Foto de autor desconhecido.


Nesta semana, por coincidências da vida, acabei sendo confrontado (novamente) com a importância da dança no Vodou Haitiano. Como observei no momento deste confronto, o movimento e o corpo são veículos vitais para o Vodou, para o Candomblé e para tantas outras espiritualidades de ascendência Africana. Este é um ponto sempre interessante de se discutir, já que a religiosidade ocidental não tende a valorizar tanto a presença do corpo.


Falando no termo “presença”, lembro-me de Hans Gumbrecht que em sua obra “Produção de Presença” no qual ele procura por maneiras “não hermenêuticas e não metáfisicas” – metafísica aqui sendo atribuir um valor além do que é substantivo - de apresentar conceitos. Nessa jornada (que resumi pobremente) ele argumenta que a cultura ocidental – predominantemente platônica – está sempre operando em favor do significado das coisas enquanto que o outro tipo de cultura, que seria uma “cultura de presença”, estaria ligada a uma “relação espacial com o mundo”, com “tangibilidade”. Neste sentido, o corpo é um aparelho importante e a dança logo me vem à mente e com essa corporeidade também parece que se sintonizam as espiritualidades de matriz Africana.


Neste sentido, lembro que Saint-Méry em suas descrições iniciais do Vadoux já nos falava da dança e da música. Se acompanharmos uma cerimônia de Vodou, a música e a dança estarão lá, de fato. Além disso, a possessão, a característica talvez mais popular da espiritualidade, é, para todos os efeitos, a tomada do corpo por um conceito que até então era senão abstrato, ao menos, metafísico, no sentido de ser algo além do que é palpável.


A possessão é, por si só, uma grande dança, na qual dois parceiros dividem o movimento espontâneo da religiosidade. Entretanto, o que mais é dança? A dança é uma expressão do corpo que segue um ritmo ou uma coreografia. Argumentar que todo o ritual de Vodou é uma grande dança não seria absurdo, já que há etapas que são necessariamente organizadas pelo movimento e pelo corpo. Numa cerimônia de Vodou, sentar e apelar aos espíritos apenas com a mente não é o comum, pois os espíritos comem e gostam de música.

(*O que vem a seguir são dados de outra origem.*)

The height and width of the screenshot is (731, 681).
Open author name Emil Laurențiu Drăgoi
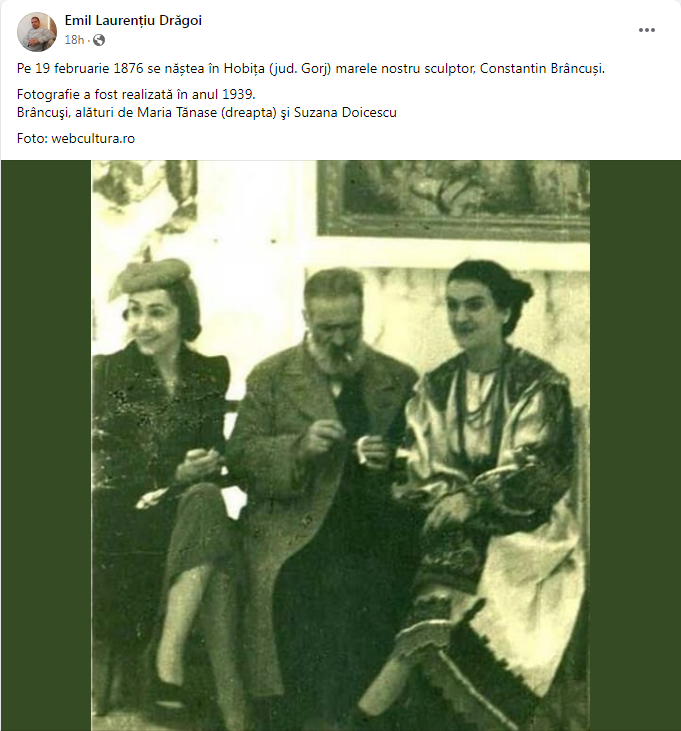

É claro que a música é uma parceira adequada e frequente da dança e, portanto, tanto quanto ela sedimenta a materialidade da cerimônia. É curioso notar que os “louvores” aos Lwas em sua maioria não são orações, mas canções. A diferença é pequena, mas notável. No fundo são palavras faladas, mas a cadência e o ritmo impõe um movimento ordenado do corpo – nem que seja dos músculos da face e da língua – e talvez cantar seja mesmo, afinal de contas, dançar de alguma maneira. Porém, se acharmos que essa argumentação é um pouco exagerada, desafio qualquer um a cantar sem realizar um pequeno movimento que seja – como balançar o corpo, as mãos ou a cabeça. Não é dito em nenhum lugar que a dança precisa ser óbvia ou sempre de movimentos amplos e abertos.


Enfim, talvez este tenha sido um dos textos mais abertos deste website, mas antes de ser uma apresentação de conceitos, é um convite a pensarmos o quanto a nossa relação de corpo e de espaço pode trazer de conceitos. Há tempos se discute que a experiência religiosa não pode ser guardada em palavras, procura-se por algo além delas quando são lidos os místicos, doutores e afins das igrejas e religiões, mas, às vezes, esquecemos de procurar a experiência na materialidade, na nossa relação objetiva com as coisas e em atos verdadeiramente sólidos – como a dança.